### DO THIS:
Format the lines of the items below as a numbered list, from the line with "has height=828, width=1456." up to and including the line with "05 is located at coordinates (862, 606).", leaving out blank lines.

### Records from a collection:

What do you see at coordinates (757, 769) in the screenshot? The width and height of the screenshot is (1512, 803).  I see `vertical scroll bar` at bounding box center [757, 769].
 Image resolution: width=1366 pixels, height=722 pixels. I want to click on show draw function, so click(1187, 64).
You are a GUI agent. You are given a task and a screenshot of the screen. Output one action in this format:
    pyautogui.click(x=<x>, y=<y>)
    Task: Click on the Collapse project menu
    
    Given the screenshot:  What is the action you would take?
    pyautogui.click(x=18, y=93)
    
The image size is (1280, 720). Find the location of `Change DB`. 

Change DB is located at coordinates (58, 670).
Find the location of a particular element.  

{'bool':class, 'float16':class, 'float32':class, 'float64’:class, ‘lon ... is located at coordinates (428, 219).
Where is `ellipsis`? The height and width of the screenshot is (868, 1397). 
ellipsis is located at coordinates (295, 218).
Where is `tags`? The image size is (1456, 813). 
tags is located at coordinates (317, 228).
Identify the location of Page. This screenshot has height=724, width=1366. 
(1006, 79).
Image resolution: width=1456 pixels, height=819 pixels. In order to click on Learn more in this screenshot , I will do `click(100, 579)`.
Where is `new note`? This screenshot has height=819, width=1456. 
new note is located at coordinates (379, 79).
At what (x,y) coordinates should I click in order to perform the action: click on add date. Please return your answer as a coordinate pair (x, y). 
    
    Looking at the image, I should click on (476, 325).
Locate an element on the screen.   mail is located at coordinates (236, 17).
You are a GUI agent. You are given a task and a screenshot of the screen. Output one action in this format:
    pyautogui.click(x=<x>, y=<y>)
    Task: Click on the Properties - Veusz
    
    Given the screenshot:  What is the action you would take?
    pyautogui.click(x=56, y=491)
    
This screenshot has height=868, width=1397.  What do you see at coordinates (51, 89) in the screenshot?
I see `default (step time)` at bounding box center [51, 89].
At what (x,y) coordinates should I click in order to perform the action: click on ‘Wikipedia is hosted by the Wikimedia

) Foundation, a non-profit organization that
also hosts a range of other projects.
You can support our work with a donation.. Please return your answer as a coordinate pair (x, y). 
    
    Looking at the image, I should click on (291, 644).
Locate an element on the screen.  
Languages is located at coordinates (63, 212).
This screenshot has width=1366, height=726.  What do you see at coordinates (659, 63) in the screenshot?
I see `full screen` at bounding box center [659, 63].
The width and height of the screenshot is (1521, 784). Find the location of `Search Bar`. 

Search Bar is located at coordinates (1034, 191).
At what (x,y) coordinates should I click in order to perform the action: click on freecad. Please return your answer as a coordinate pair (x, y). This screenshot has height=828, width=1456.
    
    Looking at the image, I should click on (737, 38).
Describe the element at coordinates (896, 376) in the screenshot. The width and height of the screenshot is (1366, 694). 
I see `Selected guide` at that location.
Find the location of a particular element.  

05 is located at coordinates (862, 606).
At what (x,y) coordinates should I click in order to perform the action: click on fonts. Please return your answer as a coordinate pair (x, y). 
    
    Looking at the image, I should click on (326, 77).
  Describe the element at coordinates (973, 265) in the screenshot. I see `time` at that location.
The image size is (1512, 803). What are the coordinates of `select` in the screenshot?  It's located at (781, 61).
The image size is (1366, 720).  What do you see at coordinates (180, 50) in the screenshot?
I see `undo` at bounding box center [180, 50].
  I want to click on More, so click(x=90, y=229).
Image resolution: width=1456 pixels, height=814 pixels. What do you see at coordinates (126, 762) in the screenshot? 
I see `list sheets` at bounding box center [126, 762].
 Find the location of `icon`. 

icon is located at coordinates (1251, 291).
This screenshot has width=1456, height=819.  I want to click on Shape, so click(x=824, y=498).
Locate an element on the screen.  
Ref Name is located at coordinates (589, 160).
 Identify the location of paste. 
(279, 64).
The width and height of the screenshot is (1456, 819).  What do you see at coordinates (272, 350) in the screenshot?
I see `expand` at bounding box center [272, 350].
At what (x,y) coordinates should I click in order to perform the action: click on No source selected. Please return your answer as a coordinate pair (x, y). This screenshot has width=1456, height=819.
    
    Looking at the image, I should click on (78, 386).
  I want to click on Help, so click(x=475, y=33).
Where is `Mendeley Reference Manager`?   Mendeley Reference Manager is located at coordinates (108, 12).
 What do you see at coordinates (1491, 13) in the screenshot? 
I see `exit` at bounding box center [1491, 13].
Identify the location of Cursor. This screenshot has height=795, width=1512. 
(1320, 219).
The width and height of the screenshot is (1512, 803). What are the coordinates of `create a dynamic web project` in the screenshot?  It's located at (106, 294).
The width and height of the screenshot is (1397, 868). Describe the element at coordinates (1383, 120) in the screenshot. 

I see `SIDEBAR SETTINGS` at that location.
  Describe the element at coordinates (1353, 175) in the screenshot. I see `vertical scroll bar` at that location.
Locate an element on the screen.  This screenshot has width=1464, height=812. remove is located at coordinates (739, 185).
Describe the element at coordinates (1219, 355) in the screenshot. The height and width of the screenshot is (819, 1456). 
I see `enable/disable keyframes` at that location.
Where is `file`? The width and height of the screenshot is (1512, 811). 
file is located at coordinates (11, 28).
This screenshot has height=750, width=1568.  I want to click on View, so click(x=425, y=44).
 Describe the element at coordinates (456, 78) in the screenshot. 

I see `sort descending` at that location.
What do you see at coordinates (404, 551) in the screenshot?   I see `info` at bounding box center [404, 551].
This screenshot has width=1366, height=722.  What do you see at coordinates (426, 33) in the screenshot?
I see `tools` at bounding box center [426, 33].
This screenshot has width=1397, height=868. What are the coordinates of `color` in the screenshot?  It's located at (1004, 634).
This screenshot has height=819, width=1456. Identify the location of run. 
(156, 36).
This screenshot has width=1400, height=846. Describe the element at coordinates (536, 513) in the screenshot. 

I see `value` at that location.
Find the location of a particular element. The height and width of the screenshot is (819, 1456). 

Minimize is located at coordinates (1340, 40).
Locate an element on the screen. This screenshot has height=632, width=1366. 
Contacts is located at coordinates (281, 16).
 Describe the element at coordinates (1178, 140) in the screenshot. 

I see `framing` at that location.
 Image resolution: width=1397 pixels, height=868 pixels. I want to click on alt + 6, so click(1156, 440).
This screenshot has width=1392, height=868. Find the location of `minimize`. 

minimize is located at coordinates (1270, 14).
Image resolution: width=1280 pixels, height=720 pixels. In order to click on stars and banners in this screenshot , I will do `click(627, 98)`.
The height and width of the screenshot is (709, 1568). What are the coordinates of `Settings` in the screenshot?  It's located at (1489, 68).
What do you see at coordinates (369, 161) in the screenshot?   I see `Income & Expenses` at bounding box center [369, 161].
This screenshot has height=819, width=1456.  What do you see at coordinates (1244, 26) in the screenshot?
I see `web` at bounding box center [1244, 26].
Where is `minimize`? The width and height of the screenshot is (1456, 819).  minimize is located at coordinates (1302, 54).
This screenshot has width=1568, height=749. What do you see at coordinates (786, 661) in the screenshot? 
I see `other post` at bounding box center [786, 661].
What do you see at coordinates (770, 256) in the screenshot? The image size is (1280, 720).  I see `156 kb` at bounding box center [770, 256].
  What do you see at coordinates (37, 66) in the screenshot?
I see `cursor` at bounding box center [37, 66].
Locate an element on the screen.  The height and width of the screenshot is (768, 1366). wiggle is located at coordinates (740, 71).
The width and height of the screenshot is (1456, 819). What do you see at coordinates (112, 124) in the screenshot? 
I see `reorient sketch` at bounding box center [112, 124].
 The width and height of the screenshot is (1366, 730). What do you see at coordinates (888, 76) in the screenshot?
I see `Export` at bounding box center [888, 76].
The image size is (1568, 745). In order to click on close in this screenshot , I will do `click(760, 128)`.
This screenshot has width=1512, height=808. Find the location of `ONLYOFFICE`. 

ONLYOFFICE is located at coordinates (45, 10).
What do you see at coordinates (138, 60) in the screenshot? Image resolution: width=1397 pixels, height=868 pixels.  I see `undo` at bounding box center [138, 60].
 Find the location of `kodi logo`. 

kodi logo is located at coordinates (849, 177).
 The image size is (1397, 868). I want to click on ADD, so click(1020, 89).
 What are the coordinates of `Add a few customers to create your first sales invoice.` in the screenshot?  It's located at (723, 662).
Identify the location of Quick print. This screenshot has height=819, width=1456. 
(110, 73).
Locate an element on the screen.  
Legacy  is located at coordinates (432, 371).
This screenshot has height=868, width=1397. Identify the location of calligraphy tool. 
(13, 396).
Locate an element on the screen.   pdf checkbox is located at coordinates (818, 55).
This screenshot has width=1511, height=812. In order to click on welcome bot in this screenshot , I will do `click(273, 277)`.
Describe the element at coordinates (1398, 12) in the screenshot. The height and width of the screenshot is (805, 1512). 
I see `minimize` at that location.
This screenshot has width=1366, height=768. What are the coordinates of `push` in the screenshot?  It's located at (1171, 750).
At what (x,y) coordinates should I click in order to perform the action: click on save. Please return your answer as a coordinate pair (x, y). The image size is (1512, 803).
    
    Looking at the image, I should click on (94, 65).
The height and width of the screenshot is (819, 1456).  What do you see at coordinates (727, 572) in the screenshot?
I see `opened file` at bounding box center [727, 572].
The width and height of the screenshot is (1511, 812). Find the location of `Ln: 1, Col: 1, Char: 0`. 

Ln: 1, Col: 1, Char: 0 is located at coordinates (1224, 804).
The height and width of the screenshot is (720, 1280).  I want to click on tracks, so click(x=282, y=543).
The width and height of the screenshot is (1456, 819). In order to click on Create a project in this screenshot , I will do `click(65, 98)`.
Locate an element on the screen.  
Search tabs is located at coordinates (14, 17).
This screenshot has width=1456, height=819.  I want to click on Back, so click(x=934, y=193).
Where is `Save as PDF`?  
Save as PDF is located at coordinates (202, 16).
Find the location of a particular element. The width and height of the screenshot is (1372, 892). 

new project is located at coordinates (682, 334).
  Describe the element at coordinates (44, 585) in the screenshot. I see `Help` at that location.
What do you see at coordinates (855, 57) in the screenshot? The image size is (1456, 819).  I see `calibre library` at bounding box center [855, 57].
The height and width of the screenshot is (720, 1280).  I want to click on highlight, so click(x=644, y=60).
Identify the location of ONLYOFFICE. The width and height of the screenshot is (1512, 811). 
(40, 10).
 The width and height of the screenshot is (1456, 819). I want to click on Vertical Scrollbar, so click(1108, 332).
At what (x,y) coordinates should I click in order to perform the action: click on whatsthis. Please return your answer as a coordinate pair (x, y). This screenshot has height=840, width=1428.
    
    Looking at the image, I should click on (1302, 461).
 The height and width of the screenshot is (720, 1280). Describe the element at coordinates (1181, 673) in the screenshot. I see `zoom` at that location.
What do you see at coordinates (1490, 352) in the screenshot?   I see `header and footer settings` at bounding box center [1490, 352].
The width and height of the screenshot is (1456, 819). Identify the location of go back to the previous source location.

### WRITTEN SOLUTION:
1. At what (x,y) coordinates should I click in order to perform the action: click on freecad. Please return your answer as a coordinate pair (x, y). This screenshot has height=828, width=1456.
2.     Looking at the image, I should click on (737, 38).
3. Describe the element at coordinates (896, 376) in the screenshot. The width and height of the screenshot is (1366, 694). 
4. I see `Selected guide` at that location.
5. Find the location of a particular element.  
6. 05 is located at coordinates (862, 606).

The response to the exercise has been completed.